> **JOB**
Reproduce the material from the line with "SPINUT neighbourhood label?" to the line with "pyautogui.click(x=560, y=76)", both included, keeping the requests and shifting every x and y coordinate in the answers up by 82.

> **ENTRIES SHOWN**
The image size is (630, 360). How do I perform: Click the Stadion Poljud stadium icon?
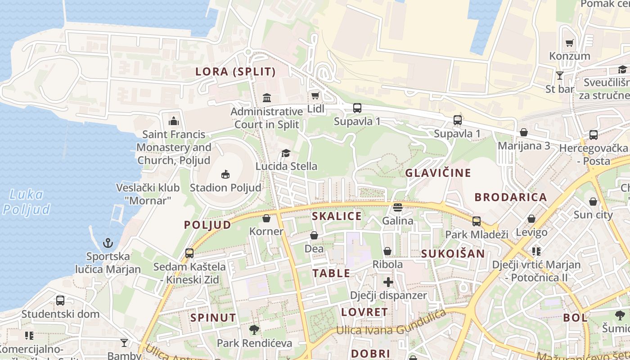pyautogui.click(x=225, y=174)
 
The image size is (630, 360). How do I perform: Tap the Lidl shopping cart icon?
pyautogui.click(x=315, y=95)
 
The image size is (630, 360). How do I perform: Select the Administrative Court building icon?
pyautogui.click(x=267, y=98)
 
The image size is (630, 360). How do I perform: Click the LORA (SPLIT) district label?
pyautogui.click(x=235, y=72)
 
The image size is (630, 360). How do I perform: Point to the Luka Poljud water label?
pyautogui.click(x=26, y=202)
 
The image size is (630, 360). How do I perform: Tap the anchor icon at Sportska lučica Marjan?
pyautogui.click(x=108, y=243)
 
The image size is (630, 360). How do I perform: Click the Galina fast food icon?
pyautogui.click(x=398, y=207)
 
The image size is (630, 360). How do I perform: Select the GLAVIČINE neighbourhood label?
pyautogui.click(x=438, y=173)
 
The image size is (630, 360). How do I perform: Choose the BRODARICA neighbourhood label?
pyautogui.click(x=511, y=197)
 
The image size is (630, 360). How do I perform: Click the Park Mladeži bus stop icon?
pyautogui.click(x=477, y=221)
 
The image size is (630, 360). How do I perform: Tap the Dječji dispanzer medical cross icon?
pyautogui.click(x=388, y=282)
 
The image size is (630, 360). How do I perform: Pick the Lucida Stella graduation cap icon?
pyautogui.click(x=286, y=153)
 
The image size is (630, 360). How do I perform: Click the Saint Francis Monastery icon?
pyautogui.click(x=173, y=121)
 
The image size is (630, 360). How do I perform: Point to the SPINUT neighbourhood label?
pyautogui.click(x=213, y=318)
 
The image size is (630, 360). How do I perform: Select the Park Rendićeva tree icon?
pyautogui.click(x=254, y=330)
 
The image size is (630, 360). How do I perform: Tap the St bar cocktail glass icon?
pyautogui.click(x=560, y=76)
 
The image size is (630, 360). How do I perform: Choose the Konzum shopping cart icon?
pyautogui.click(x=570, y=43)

> **WRITTEN REPLY**
The image size is (630, 360). How do I perform: Point to the SPINUT neighbourhood label?
pyautogui.click(x=295, y=400)
 
The image size is (630, 360). How do I perform: Select the Park Rendićeva tree icon?
pyautogui.click(x=336, y=412)
 
The image size is (630, 360). How do I perform: Tap the St bar cocktail glass icon?
pyautogui.click(x=642, y=158)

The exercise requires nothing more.